* [Task objective]: In the entries that follow, the first line to write out is the one containing "The width and height of the screenshot is (720, 665).", and the last is the one containing "Given: Click the QUESTION 23 header". Reproduce that stretch exactly, with nothing before or after it.

* [Available data]:

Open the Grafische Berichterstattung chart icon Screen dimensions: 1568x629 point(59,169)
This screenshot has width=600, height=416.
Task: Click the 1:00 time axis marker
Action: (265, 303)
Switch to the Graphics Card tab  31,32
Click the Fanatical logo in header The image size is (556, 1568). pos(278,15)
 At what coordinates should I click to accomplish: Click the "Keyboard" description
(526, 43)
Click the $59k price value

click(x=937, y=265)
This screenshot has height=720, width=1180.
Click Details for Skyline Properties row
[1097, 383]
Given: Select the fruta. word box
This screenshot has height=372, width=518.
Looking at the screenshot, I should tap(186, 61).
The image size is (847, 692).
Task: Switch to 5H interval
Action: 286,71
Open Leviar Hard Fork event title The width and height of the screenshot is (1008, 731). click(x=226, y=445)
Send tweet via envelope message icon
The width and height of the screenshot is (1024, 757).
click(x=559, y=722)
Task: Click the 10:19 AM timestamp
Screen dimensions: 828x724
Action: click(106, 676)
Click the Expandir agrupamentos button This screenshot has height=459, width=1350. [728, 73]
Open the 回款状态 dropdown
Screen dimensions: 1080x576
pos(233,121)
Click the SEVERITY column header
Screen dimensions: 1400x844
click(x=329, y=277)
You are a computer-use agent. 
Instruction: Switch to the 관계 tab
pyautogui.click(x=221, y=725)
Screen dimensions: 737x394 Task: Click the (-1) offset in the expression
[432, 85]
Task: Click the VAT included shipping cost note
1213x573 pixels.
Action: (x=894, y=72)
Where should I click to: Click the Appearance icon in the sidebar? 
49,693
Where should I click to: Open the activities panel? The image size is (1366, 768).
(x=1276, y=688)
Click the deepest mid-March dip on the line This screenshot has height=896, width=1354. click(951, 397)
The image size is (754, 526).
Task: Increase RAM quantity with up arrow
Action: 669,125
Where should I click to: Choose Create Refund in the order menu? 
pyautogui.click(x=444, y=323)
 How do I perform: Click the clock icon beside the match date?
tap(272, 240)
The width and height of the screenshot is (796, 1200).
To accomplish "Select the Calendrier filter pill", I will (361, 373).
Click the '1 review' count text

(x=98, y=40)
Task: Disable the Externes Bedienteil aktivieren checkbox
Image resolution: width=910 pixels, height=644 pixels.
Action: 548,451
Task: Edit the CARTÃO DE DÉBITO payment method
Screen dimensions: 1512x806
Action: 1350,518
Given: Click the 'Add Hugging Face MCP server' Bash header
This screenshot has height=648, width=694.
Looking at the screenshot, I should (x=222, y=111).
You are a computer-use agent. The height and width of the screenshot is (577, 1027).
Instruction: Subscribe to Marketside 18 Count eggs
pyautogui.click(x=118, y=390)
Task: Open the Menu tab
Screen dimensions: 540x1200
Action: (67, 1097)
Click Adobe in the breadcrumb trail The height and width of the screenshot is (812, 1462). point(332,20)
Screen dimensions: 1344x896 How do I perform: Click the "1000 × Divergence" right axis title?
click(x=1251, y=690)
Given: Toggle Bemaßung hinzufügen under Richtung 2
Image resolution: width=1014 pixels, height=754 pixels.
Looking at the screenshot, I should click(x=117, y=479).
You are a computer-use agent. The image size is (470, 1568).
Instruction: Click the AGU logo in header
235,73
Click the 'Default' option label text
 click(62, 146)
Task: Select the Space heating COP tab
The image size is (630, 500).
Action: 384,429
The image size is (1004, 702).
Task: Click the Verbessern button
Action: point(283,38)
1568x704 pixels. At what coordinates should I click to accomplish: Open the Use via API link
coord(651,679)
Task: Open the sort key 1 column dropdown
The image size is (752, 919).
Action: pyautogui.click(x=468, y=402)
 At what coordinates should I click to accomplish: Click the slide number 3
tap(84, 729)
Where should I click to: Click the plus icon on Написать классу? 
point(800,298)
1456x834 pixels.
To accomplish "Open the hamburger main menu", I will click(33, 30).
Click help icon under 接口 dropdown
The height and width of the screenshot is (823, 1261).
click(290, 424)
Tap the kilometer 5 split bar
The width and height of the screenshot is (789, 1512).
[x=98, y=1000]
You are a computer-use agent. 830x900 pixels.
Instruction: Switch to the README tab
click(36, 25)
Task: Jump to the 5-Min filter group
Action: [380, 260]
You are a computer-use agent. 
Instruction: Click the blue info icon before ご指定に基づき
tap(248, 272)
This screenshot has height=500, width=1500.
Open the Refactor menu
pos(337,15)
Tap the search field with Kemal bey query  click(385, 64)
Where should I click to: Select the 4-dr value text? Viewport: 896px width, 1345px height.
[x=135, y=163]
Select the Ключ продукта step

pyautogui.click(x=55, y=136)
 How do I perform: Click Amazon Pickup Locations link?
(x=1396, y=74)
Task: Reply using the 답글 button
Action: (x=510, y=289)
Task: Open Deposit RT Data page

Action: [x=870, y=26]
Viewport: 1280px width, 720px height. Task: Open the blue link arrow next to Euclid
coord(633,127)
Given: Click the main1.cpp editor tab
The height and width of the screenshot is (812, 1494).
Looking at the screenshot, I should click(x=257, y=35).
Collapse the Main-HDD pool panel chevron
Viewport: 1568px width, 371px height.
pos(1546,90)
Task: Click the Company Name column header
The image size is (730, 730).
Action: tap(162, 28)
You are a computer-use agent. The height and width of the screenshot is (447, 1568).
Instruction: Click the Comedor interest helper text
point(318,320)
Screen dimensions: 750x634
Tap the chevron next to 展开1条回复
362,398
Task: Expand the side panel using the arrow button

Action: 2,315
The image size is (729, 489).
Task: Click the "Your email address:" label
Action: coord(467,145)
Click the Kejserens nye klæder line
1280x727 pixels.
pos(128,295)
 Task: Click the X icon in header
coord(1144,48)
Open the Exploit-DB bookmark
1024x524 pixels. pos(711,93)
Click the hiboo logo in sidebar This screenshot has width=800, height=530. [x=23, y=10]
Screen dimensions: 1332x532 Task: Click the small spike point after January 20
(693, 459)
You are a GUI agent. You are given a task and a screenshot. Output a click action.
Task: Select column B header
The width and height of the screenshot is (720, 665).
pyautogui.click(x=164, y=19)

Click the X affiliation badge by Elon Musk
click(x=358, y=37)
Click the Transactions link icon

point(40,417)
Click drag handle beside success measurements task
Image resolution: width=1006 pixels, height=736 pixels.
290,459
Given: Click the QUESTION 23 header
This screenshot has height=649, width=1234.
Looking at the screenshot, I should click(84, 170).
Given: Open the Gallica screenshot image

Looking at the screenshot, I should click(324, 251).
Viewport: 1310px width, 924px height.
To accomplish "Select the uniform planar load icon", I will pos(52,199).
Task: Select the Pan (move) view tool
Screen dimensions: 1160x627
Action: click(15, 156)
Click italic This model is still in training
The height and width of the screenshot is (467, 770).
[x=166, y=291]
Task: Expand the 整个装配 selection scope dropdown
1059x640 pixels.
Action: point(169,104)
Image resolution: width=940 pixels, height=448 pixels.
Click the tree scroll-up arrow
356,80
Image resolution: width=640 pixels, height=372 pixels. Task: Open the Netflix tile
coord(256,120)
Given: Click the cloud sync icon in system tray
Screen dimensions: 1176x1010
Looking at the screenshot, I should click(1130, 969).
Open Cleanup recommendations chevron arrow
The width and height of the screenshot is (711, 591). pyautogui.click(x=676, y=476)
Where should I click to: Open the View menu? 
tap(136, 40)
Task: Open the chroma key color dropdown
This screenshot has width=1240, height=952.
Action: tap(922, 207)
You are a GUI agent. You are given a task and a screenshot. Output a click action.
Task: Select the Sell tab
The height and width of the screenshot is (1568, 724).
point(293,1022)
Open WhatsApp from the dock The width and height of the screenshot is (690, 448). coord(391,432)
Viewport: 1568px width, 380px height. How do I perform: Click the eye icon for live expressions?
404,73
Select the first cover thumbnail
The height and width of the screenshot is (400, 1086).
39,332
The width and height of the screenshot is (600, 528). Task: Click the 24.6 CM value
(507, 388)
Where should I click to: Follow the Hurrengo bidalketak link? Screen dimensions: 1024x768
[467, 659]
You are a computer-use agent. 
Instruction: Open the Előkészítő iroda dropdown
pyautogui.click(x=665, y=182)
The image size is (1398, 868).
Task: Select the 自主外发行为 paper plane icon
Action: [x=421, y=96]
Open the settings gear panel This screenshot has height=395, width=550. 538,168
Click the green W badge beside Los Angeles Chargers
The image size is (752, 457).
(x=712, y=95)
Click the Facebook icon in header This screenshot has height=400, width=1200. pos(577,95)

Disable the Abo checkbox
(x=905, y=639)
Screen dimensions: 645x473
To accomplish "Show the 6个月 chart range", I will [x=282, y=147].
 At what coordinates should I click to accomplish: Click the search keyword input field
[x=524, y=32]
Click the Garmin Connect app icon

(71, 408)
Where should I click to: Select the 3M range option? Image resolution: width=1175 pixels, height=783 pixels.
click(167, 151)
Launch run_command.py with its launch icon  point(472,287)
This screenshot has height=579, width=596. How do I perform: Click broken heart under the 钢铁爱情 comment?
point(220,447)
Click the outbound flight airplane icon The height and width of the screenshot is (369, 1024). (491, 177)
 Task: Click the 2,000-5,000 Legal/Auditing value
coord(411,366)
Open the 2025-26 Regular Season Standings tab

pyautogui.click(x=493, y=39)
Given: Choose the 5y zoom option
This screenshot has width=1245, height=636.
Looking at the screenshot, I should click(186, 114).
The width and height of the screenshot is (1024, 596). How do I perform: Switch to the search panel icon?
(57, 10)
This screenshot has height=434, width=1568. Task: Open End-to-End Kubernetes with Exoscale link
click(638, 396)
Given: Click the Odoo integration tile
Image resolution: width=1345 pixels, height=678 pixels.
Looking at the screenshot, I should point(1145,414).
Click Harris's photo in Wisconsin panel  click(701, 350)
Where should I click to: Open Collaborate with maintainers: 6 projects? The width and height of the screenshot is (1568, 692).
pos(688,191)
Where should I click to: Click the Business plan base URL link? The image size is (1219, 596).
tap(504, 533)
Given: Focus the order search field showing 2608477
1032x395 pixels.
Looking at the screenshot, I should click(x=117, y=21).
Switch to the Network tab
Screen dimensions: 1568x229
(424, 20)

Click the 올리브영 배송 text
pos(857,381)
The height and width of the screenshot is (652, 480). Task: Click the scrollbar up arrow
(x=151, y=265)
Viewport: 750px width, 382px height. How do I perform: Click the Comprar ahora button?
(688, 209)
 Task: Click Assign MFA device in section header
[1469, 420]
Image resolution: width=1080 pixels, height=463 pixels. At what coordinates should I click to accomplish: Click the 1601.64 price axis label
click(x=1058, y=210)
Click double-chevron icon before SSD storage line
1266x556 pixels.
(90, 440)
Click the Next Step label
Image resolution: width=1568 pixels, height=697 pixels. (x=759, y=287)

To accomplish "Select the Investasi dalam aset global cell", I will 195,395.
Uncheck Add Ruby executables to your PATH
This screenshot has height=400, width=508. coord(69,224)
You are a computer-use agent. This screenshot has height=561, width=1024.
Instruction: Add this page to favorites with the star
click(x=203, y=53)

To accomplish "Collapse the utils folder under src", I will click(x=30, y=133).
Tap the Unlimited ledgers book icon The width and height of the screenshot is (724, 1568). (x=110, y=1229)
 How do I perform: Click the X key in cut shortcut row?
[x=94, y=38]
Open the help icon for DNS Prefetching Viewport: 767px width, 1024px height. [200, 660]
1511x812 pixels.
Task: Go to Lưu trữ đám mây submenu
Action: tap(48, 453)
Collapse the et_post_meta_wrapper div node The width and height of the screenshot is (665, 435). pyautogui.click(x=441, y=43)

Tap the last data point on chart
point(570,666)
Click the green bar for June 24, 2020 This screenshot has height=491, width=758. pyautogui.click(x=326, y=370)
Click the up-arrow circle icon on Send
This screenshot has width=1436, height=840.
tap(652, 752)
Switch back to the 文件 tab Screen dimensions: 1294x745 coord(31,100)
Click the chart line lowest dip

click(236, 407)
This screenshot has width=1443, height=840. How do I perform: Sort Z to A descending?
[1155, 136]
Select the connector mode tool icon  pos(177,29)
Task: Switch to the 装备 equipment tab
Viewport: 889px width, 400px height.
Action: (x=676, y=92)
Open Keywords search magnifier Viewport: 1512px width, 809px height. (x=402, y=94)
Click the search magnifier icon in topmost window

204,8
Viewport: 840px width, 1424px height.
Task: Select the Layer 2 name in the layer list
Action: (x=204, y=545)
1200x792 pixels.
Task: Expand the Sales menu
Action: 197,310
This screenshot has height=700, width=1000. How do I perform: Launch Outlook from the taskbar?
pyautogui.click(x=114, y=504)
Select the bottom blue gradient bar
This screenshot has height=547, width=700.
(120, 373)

* [Written response]:
The width and height of the screenshot is (720, 665).
pyautogui.click(x=164, y=19)

Click the X affiliation badge by Elon Musk
click(x=358, y=37)
Click the Transactions link icon

point(40,417)
Click drag handle beside success measurements task
Image resolution: width=1006 pixels, height=736 pixels.
290,459
Given: Click the QUESTION 23 header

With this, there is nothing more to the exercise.